Booksmart is a funny, fast paced and refreshingly feminist film where you can enjoy your own party vicariously through the whimsical adventures of Amy and Molly.
4. Knives Out
This playful and cheekily self-aware comedy-whodunnit is certainly more Agatha Christie-esque that Bodies Bodies Bodies, but its characters are just as deliciously unlikeable.
Dancing between genres, it follows the conflicts of a satirical, imperious and money grasping family whose at times ‘larger-than-life’ characters never quite tip into caricature.
It’s not a heavy piece of cinema, but one that fills its running time with fast-paced, dead pan detective excellence.
5. Misbehaviour
This fictionalised version of an inspiring true story follows Kiera Knightly’s Sally, a no-nonsense university student, who collides with Jessie Buckley’s rambunctious and outrageous Jo, and is thrown into the Women’s Liberation movement in London.

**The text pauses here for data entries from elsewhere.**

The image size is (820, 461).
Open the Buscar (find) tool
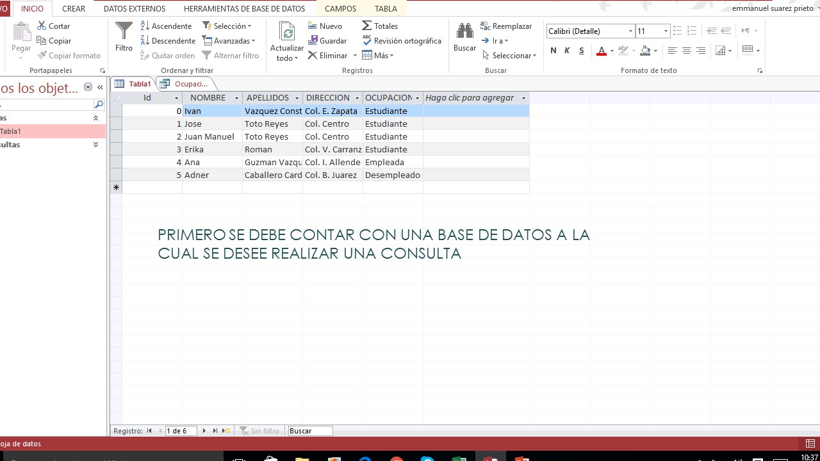click(464, 38)
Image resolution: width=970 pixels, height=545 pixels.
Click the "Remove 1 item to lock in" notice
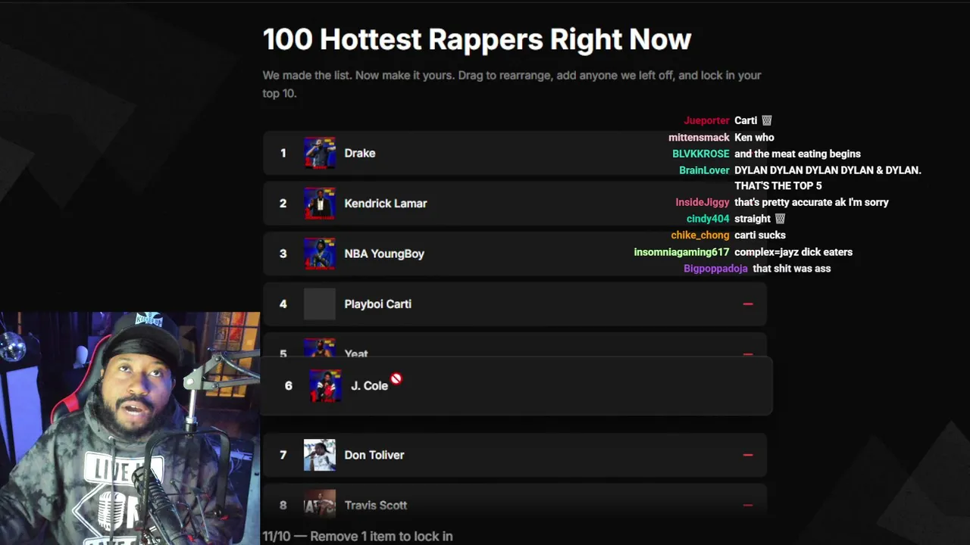tap(358, 536)
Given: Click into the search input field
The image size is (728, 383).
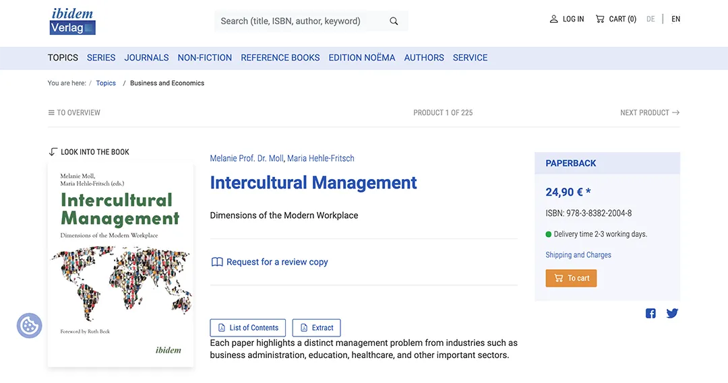Looking at the screenshot, I should click(x=302, y=21).
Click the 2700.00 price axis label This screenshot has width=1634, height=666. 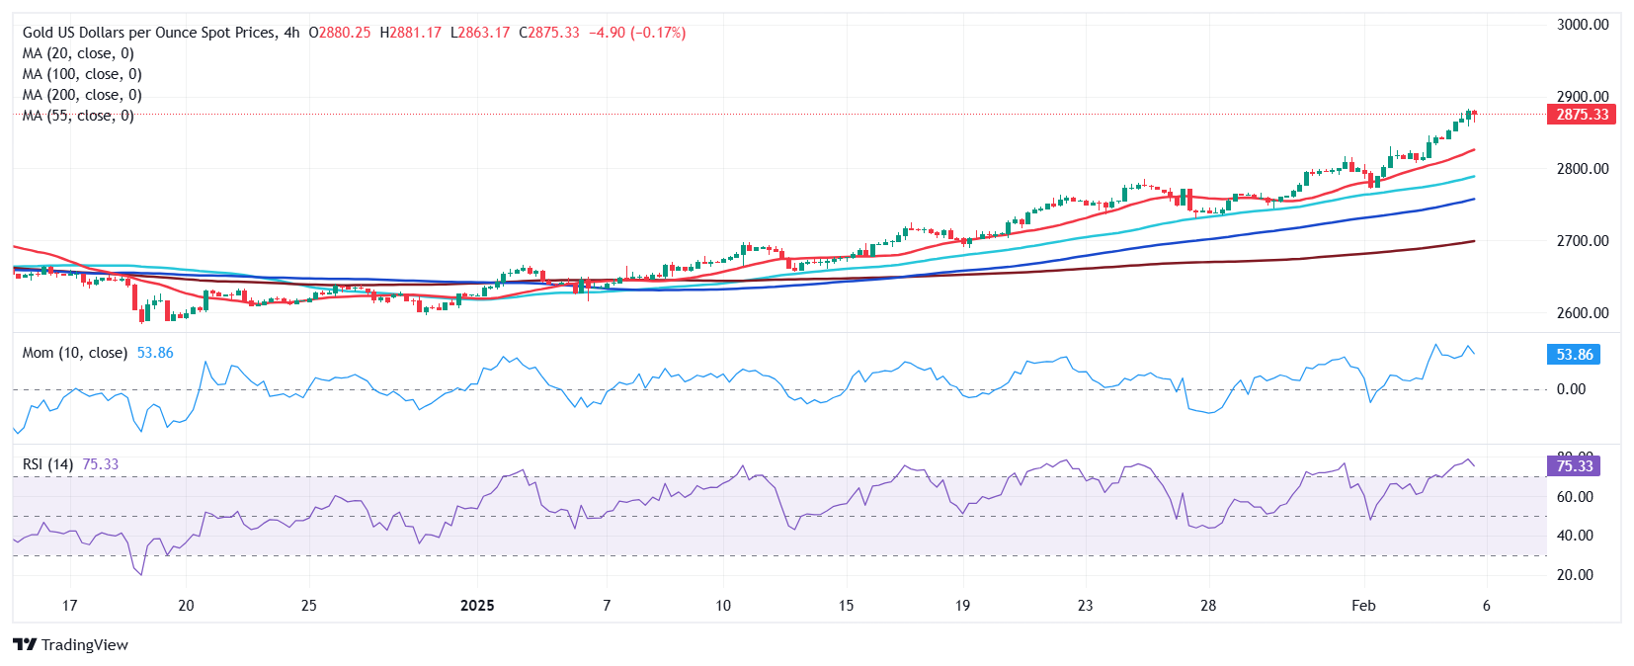pos(1582,241)
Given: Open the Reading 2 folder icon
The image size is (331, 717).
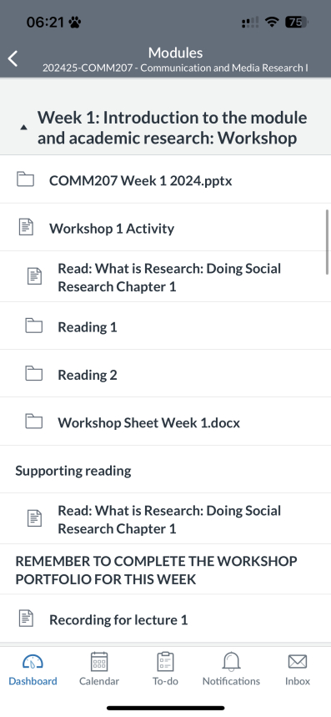Looking at the screenshot, I should click(34, 374).
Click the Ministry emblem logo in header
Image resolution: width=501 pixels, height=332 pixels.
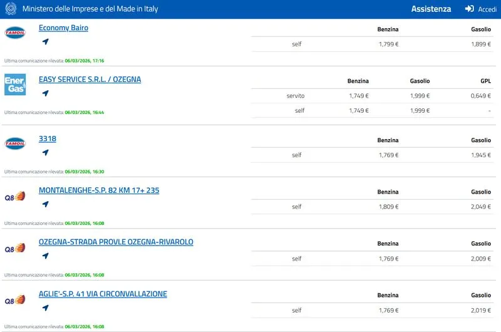click(11, 9)
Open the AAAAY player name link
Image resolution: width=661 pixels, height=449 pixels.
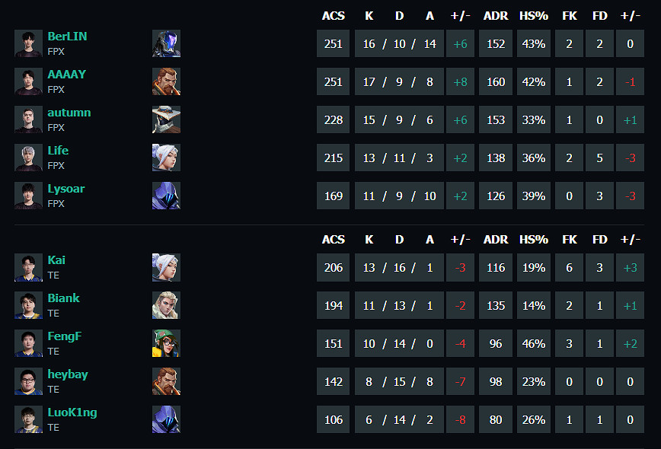[66, 75]
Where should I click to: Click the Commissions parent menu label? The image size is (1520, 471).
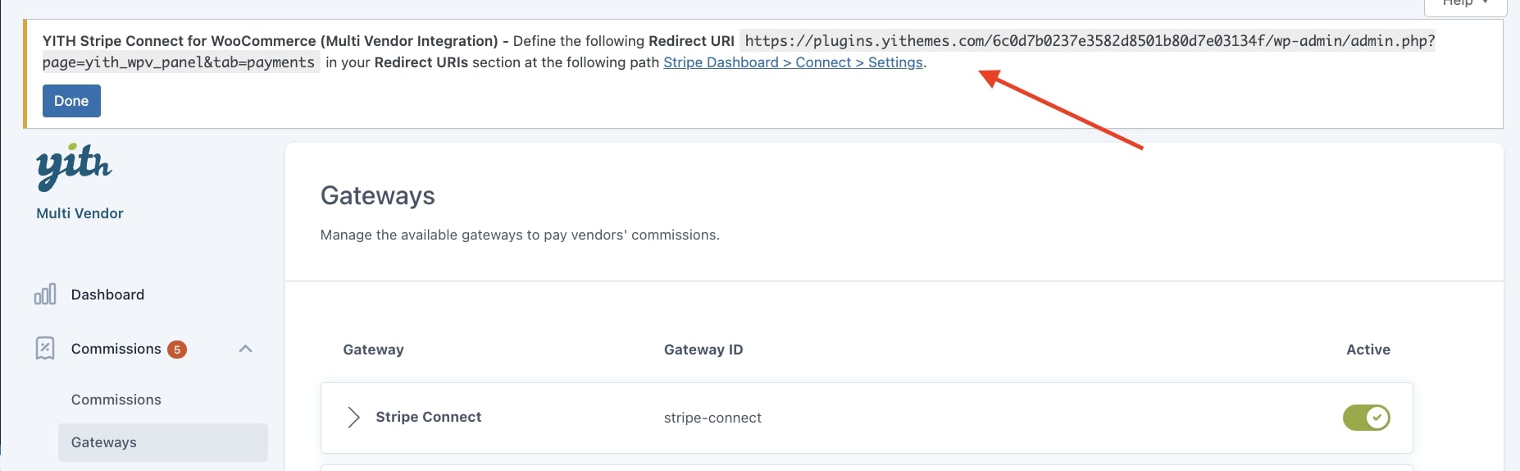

She soon becomes the media representative of the movement in the lead up to protests at the nauseatingly misogynistic Miss World competition.

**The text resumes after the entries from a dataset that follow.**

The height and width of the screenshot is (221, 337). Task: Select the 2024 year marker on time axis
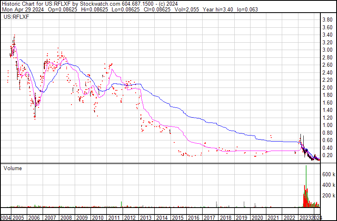click(318, 217)
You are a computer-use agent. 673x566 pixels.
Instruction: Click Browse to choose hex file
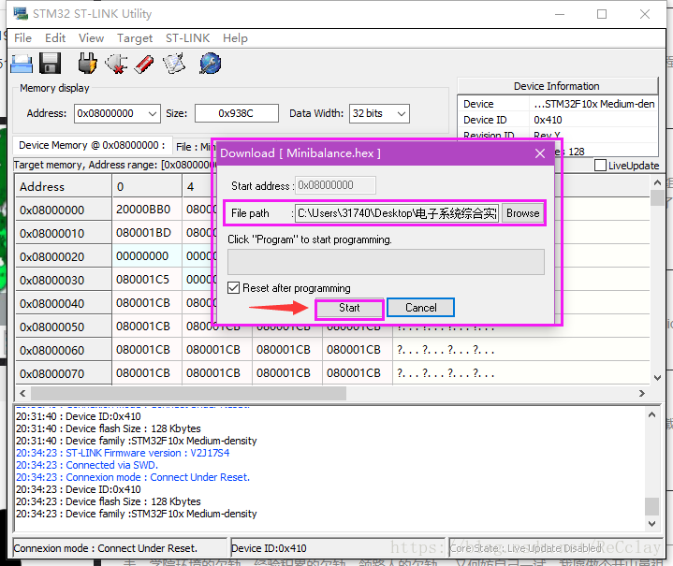click(x=522, y=213)

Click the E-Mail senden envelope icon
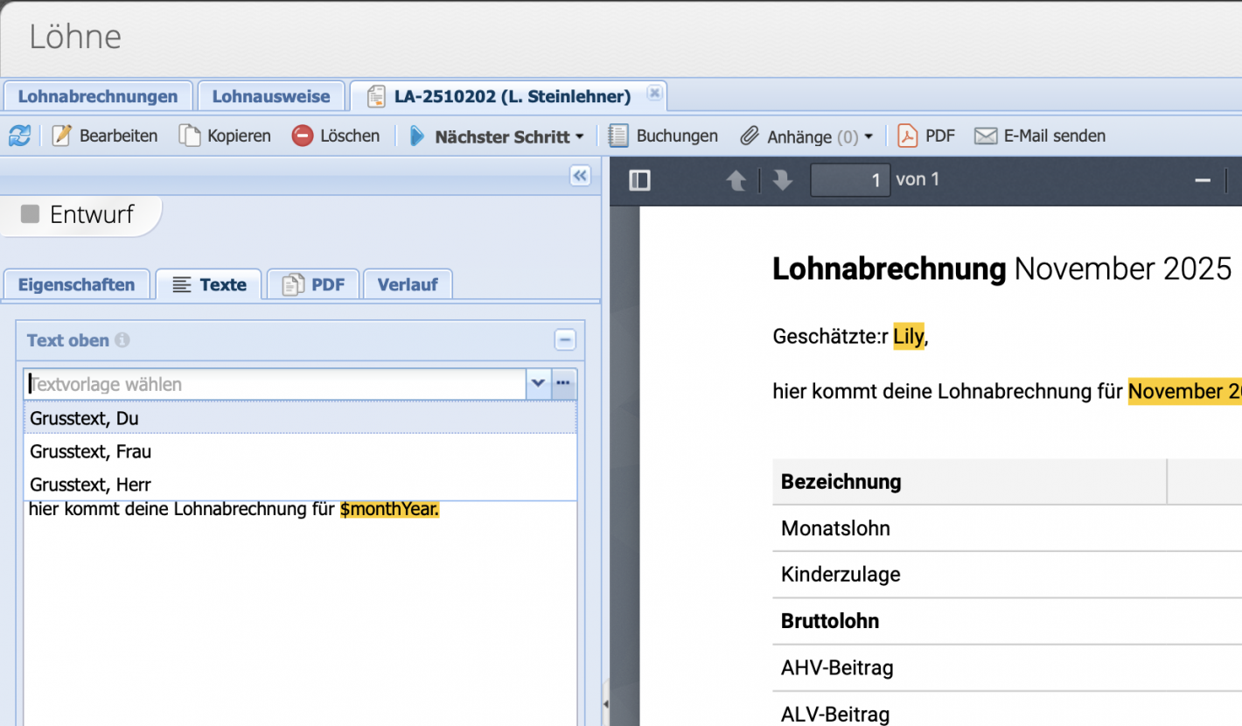(986, 136)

With a relevant social message (the objectification of women’s bodies is hardly a thing of the past) and infinite warmth, this buoyant film has both laughs and tension throughout.
6. Rocketman
This entertaining biopic bursts with energy and emotional depth, with an excellent central performance from Taron Edgerton.
Its impressive and colourful set pieces have a ‘70s charm which is reflected in the costume as well as the wider atmosphere of the film.
Its an uplifting film, filled with fun sing-along sequences to all of Elton John’s great classics.
7. Jaws
This riveting, anxiety-inducing 80s gem doesn’t get old.
Spielberg's tension-cultivating methods throughout the film are failsafe. The shark is spoken of more than it is seen, and seen more through its terrifying and bloody actions than in the flesh, building up a monstrous mental image and enhancing apprehension.
The appearance of the shark still doesn’t disappoint: the model is brilliantly scary…and comically rubbery (but perhaps this just adds to the fun).